Now let us return to the story of Jesus entering Jerusalem. There he was, part of the crowd of people flooding into Jerusalem to celebrate Passover. Based on what we know about the philosophy of Jesus, it’s clear he doesn’t see the crowd as a faceless entity of mass humanity. Nor does he see the crowd as a collection of isolated individuals. He sees the crowd as individuals who are all connected through what he called God, or what some of us today might call universal love.

Contrast this with the way the Romans who ruled Jerusalem perceived the crowd coming in to the city. For those in power, the ordinary people were merely a faceless mass to be manipulated and controlled. This is why they would have seen Jesus as a threat: he taught people how to see themselves as being both individually worthy and as being connected to others. Seeing themselves in this way gave them the collective power to resist the injustices inherent in the Roman Empire, while maintaining the dignity of their individuality.

It is tempting to us today to draw an analogy between our current political situation, and the political situation in the Roman Empire in the first century. It’s tempting to believe that Jesus entering Jerusalem has something to teach us about our relationship with Washington, D.C. Maybe there is analogy to be made, but I think you’d have to be a fairly knowledgeable historian to sort through the huge differences between the Roman Empire and the United States. Since I’m not especially knowledgeable about ancient Rome, I’m not going to turn this into a political sermon.
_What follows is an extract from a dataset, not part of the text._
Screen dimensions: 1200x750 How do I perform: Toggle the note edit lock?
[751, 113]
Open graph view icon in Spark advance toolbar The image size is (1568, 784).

But I do believe something in the story of Jesus entering Jerusalem can influence the way we lead our personal lives. It is all too easy to reduce humanity to conveniently inaccurate labels. We do this very often in the United States today. In one obvious example, American society tends to reduce people to convenient racial categories: you’re Black or you’re White, or what-have-you; our society still has difficulty knowing what to do with biracial or multiracial people. In another obvious example, American society tends to reduce people to Democrat or Republican, to liberal or conservative; and we are likely to make judgements of other Americans based on political caricatures.

Instead of passing judgement on people based on convenient categories, what Jesus and other great religious and philosophical leaders are trying to tell us is that we should see people as both individuals, and as an integral part of an interconnected web of humanity.

This is a unique contribution that we Unitarian Universalists can bring to the wider conversation conversation about the upcoming Christian celebration of Holy Week and Easter. Jesus is often reduced to s religious figure who performed miracles. But we Unitarian Universalists also see him as a philosopher in the Jewish tradition of Rabbi Hillel who was his older contemporary. As a philosopher, Jesus emphasized both the radical importance of each individual, and the radical importance of the connection between individuals. This was a philosophy quite different form that which underlay the ancient Roman Empire. While it was not an entirely new philosophy, Jesus managed to state this philosophy in a particularly memorable way.

Today, this ancient philosophy sometimes gets obscured by the religious aspects of Jesus; but we Unitarian Universalists continue to highlight his philosophical ideals. Jesus took the ancient teaching from the Torah, to love your neighbor as you love yourself, and made it memorable both through his words and his actions. And we carry on this philosophical tradition. We continue to highlight the importance of the individual. We continue to highlight the importance of connection between individuals. And we do this both through our words and through our actions.